▸ Word and element pointing entries
^^^^^^^^^^^^^^^^

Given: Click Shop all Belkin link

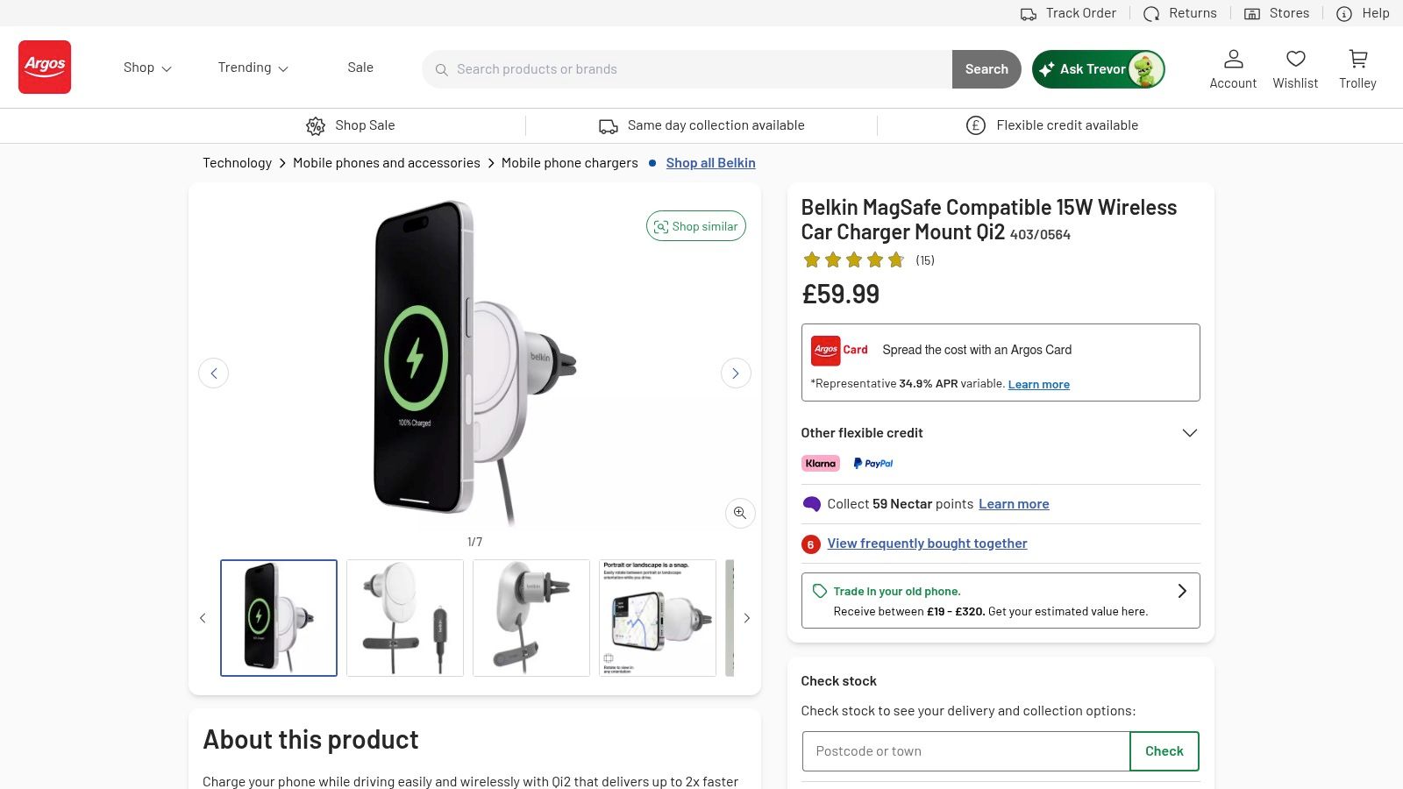Looking at the screenshot, I should click(x=710, y=162).
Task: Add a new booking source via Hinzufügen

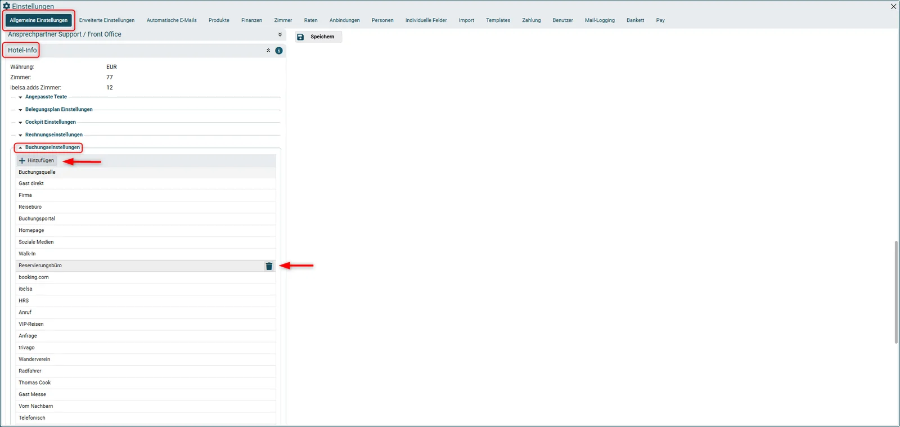Action: tap(37, 161)
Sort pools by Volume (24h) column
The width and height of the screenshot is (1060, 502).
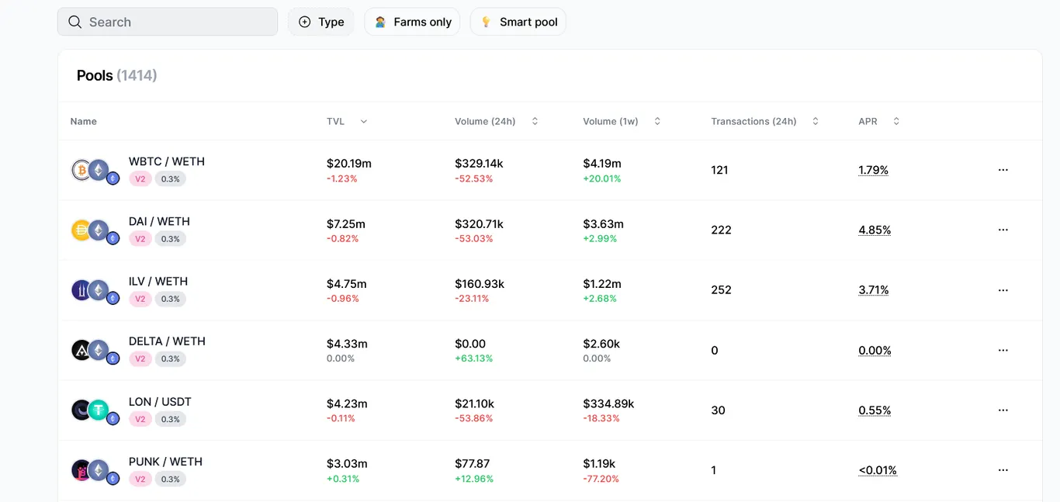[497, 121]
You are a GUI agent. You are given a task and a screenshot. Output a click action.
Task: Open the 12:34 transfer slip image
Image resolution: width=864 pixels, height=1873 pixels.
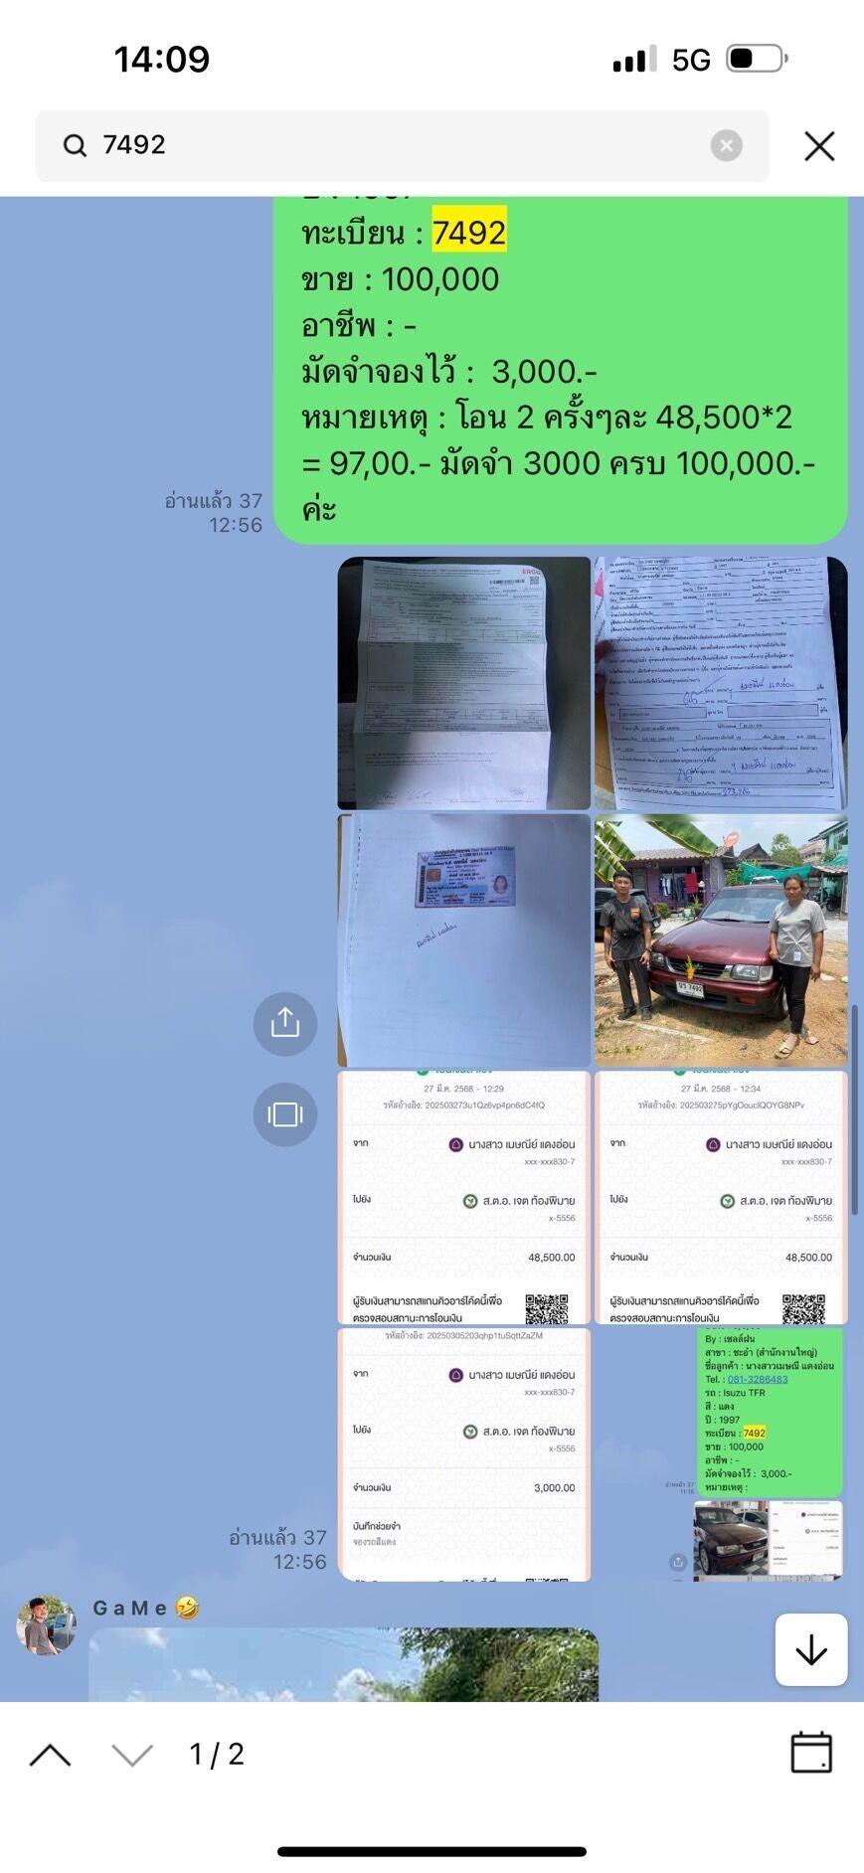[720, 1197]
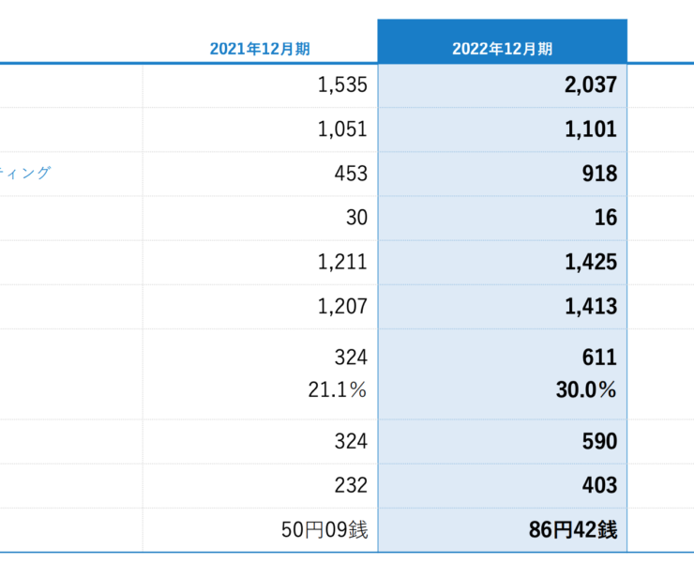Screen dimensions: 694x563
Task: Click the bold 16 value
Action: [x=606, y=218]
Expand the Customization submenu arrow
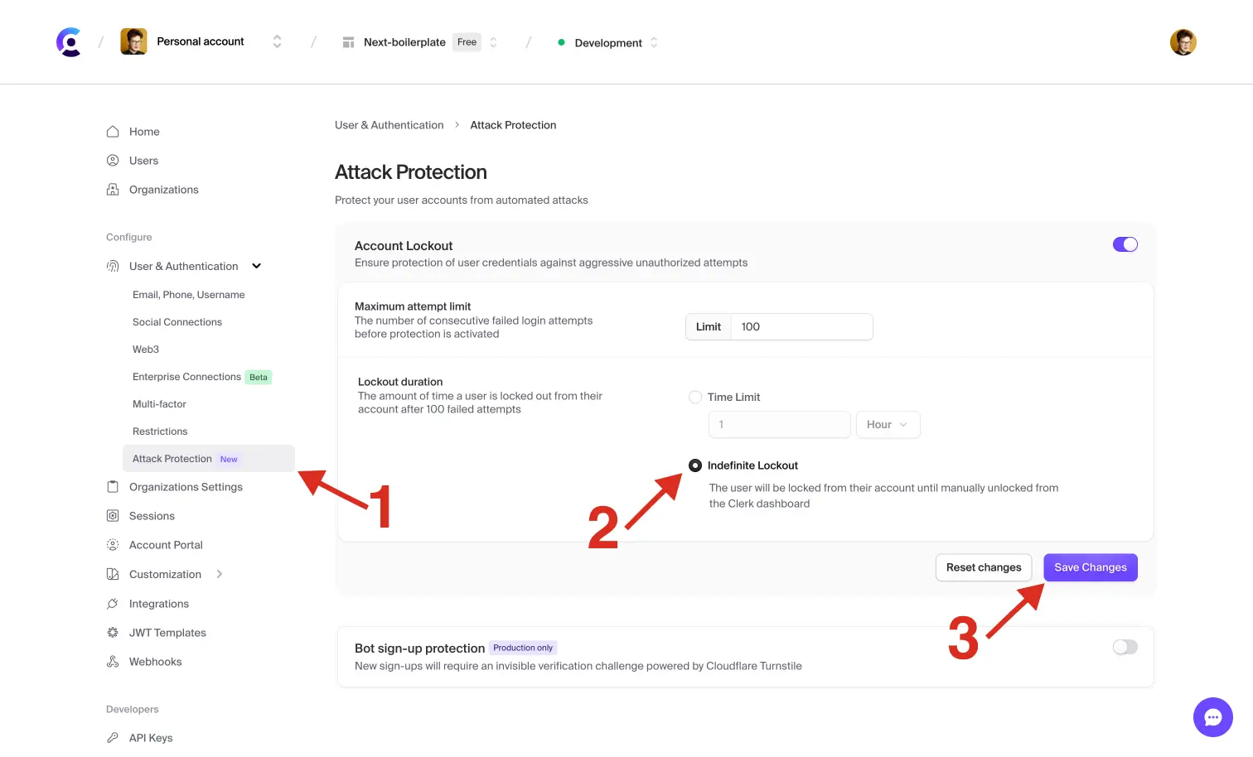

^^^^^^^^^^^^^^^^

▸ Problem statement
Render every line of the entries above as a Markdown table with the columns "Row" and "Line". Number the rows in order, skip blank lines, and leave out the pictures.

▸ Result for this exercise
| Row | Line |
|---|---|
| 1 | Given: Click Shop all Belkin link |
| 2 | Looking at the screenshot, I should click(x=710, y=162). |
| 3 | Task: Add a new booking source via Hinzufügen |
| 4 | Action: tap(37, 161) |
| 5 | Sort pools by Volume (24h) column |
| 6 | The width and height of the screenshot is (1060, 502). |
| 7 | [497, 121] |
| 8 | You are a GUI agent. You are given a task and a screenshot. Output a click action. |
| 9 | Task: Open the 12:34 transfer slip image |
| 10 | Image resolution: width=864 pixels, height=1873 pixels. |
| 11 | [720, 1197] |
| 12 | Screen dimensions: 694x563 |
| 13 | Task: Click the bold 16 value |
| 14 | Action: [x=606, y=218] |
| 15 | Expand the Customization submenu arrow |